In Salinas and not infrequently, my students would ask me questions about how they should change to fit into the culture of science. Should I dress differently (dress down)? Why do I need to look into the eyes of my advisor or teacher when I speak to them? Do I need to be less flamboyant? Should I cut my pony tail? I am always conflicted when asked these kinds of questions. First and foremost, I am conflicted because I want talented students to have a seat at the table and the way they will get there is different from the way I got there. Guiding them to gain the tools to be at the table was my job, but navigating cultural landmines is deeply personal. So, I explain my path of modeling myself after those who were already at the table and then quickly explain that this approach is old school. We have evolved to want more for these students and ourselves. We want diversity that makes a difference (A. Davis) and a woman that has to act like a man to succeed negates the diversity we want. Today we talk about bringing your whole self to work and shaping the culture from those participating so that each can be a co-worker in the kingdom of culture (W.E.B Du Bois). Despite our movement toward a shared culture we know that unconscious biases can still trip us up on the way to the table and that is what drives my conflict when asked for advice like this. Additionally, these questions indicate that the students were experiencing what Du Bois referred to in The Souls of Black Folk as Double Consciousness. My students knew they belonged because of their talent but felt like the greater science culture didn’t accept them as they were. I will likely feel conflict until we can overcome this and develop a truly inclusive culture of science.

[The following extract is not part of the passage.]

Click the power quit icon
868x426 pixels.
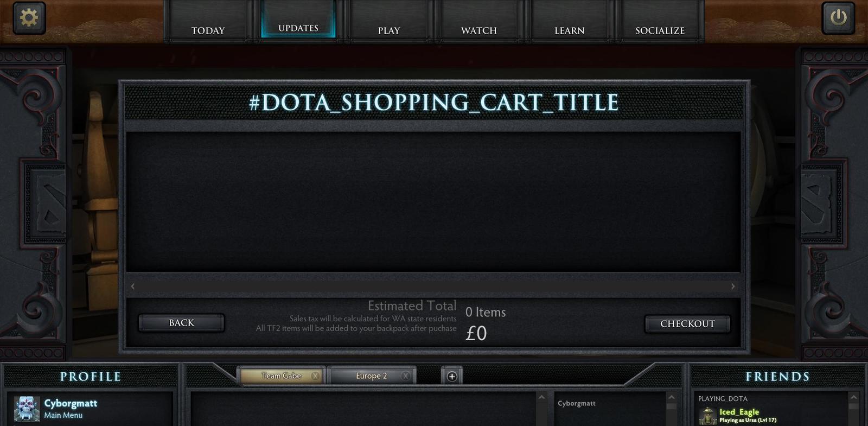[838, 18]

I was attracted to PPEM because the people were caring and had enormous untapped potential. It is the caring nature of PPEM that will drive us to be more inclusive. We would be horrified if someone in our midst felt like they were an outcast and a stranger in my own house (department in our case; Du Bois). Diversity and inclusion were in the PPEM strategic plan long before I arrived and I imagine that at least part of the reason you chose me to serve you as your head was because of our mutual commitment to learning and acting on knowledge to improve diversity and inclusion. With these thoughts in mind, we are starting a series of activities to look at our inclusivity.

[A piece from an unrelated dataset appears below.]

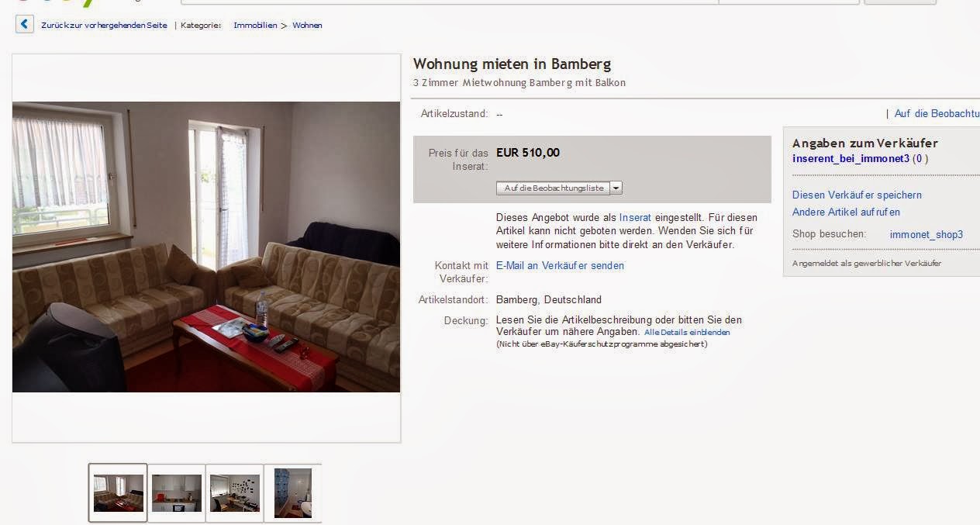The image size is (980, 525).
Task: Save seller via 'Diesen Verkäufer speichern'
Action: pos(857,195)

Although in past memos I have highlighted diversity and inclusion activities around campus, from this memo forward you will find a new segment of the memo titled Diversity and Inclusion. Please send me your favorite articles, videos, activities to share in this segment. Today I am sharing a TedX talk describing blind spots and unconscious bias.

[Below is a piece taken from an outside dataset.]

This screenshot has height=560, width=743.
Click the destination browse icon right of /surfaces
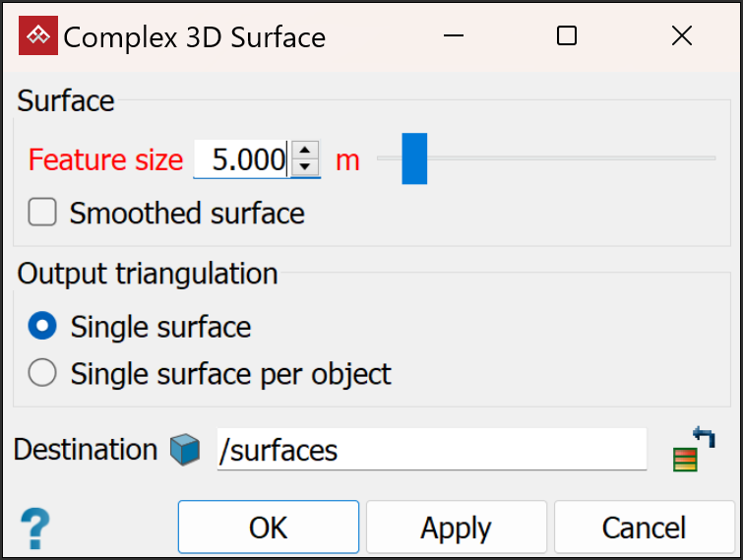coord(693,450)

To further kick off our activities, a College of Agricultural Sciences Multicultural Diversity Initiative is funding this week’s visit by Dr. Ron Walcott from the University of Georgia. In addition to sharing his unrivalled expertise in seed pathology, he has agreed to facilitate a workshop on Diversity and Inclusion for PPEM tomorrow.  I hope that all Staff, Faculty, and Students will show their desire to be included in strategic initiatives in the department by attending this workshop.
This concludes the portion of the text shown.